My approach was have xmlstarlet query the element for attribute value and then pipe that to process with grep or awk. I can easily grab the value of the attribute from GeneralNote using xmlstarlet

 xmlstarlet sel -t -m "//GeneralNote" -v . -n test.xml

but when I tried to pipe the console output to grep to have it strip the matching string "[Shelved in:" and "]" I am having some trouble, please let me know if there's an more elegant solution. thanks in advance


Solution

  • One possible approach is using two nested xmlstarlet commands
    (pay attenttion to the two occurrences of the filename in the expression):

    xmlstarlet ed -u "/IndexCatalogueRecord/GeneralNote[1]" \
      -v "$(xmlstarlet sel -t -o "[Shelved in: " -m "/IndexCatalogueRecord/GeneralNote" \
      -v "substring-after(substring-before(.,']'),'[Shelved in: ')" \
      --if 'position() != last()' -o ', ' -b -b -o "]" input.xml)" \
      -d "/IndexCatalogueRecord/GeneralNote[position() > 1]" input.xml
    

    The inner xmlstarlet command creates the final value from all GeneralNote elements and the outer command updates the first GeneralNote element and deletes the other.
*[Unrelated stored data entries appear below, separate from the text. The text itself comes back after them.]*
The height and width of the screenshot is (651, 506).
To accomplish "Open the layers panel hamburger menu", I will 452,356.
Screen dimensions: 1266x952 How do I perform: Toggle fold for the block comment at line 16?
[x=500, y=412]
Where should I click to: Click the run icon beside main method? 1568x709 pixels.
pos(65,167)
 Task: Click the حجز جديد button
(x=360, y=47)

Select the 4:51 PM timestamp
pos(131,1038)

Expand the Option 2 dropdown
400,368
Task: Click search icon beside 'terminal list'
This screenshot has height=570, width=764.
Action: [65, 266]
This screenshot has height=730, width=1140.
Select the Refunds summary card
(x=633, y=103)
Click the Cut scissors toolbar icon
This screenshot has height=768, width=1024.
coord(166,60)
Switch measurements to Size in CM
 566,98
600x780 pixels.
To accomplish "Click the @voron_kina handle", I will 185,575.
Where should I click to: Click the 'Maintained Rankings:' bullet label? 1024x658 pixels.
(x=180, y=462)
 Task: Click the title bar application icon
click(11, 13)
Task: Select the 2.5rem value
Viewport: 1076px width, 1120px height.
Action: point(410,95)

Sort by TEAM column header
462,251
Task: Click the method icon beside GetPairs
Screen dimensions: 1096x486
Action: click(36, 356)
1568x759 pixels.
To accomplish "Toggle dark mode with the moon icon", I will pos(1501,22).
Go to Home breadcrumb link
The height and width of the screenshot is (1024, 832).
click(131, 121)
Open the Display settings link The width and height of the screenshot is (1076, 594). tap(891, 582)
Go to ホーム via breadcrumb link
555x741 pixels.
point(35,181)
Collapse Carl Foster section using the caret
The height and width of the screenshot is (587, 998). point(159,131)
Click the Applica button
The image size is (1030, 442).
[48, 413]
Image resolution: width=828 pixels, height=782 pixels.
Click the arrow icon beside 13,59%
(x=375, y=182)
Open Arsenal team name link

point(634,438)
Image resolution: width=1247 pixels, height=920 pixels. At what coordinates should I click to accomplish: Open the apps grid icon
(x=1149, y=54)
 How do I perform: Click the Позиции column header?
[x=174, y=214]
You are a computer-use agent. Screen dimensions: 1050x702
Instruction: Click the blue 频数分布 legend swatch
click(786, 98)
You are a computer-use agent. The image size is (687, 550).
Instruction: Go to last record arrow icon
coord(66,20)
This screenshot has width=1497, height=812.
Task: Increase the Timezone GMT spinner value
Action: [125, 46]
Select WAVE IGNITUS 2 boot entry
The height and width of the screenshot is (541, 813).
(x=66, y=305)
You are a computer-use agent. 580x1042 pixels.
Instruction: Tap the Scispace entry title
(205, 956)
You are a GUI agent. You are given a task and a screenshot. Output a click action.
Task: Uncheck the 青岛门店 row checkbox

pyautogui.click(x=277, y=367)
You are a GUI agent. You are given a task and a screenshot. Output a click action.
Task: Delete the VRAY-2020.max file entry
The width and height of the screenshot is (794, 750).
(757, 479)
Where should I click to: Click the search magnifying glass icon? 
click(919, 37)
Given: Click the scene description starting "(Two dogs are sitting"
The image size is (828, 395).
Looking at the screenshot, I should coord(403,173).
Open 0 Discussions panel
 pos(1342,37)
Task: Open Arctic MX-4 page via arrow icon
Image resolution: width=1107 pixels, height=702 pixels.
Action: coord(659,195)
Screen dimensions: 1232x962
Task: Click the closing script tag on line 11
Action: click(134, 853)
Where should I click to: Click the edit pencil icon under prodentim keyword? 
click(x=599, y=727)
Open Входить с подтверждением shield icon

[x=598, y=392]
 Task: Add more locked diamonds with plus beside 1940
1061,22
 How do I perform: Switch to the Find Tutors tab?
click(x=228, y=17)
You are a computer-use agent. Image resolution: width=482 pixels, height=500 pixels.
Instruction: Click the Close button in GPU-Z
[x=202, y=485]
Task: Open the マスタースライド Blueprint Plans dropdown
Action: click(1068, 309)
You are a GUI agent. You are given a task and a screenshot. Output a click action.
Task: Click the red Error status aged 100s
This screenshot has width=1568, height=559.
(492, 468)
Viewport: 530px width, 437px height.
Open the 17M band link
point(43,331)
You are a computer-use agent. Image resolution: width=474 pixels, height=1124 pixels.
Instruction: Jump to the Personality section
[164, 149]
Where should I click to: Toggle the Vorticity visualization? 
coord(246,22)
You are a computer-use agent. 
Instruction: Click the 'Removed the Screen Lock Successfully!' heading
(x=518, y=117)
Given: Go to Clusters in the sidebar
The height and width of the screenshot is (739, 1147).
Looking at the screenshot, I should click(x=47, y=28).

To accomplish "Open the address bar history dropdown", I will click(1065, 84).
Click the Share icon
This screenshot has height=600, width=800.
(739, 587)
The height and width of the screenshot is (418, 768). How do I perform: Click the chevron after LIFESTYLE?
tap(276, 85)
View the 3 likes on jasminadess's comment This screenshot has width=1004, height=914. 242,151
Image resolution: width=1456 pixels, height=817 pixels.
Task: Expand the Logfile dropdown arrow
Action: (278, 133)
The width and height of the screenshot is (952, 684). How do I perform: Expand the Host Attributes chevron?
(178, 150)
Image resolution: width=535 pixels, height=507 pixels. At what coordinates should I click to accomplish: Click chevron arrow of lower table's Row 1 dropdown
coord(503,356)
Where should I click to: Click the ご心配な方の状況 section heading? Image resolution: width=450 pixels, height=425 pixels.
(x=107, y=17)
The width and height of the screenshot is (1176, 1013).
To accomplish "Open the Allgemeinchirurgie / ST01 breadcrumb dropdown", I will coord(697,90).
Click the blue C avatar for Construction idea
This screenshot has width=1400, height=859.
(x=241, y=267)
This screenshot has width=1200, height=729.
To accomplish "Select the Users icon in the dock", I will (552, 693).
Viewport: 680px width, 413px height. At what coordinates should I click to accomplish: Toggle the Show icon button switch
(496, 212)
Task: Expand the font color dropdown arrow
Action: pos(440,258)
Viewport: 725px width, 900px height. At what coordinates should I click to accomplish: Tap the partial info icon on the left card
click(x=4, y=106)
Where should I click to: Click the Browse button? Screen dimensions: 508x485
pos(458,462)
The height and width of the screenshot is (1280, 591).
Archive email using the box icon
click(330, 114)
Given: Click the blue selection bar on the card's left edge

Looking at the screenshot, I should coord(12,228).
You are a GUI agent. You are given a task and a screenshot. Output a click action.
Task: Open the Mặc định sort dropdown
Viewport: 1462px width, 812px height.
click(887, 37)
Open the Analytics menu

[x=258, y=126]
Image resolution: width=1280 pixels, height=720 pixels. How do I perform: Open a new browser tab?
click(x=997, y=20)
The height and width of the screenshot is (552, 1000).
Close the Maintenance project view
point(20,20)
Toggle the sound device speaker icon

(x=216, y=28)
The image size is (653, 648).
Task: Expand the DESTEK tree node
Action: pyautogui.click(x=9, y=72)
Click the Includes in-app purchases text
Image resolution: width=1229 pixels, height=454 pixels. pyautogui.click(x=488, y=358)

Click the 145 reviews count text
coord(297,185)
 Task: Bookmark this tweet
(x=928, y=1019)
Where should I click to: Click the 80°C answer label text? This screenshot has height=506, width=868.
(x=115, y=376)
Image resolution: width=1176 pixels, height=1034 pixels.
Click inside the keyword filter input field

In xmlstarlet ed is the edit value mode and sel is the select value mode.

    • -u - means update value
    • -v - retrieves a value by XPath
    • -m - iterates over all nodes matching an XPath expression
    • -o - outputs a static string
    • -b - ends an iteration or an if-clause
    • -d - deletes all nodes matching the XPath

    If you want to modify the XML in-place, add an -L option right after the xmlstarlet ed.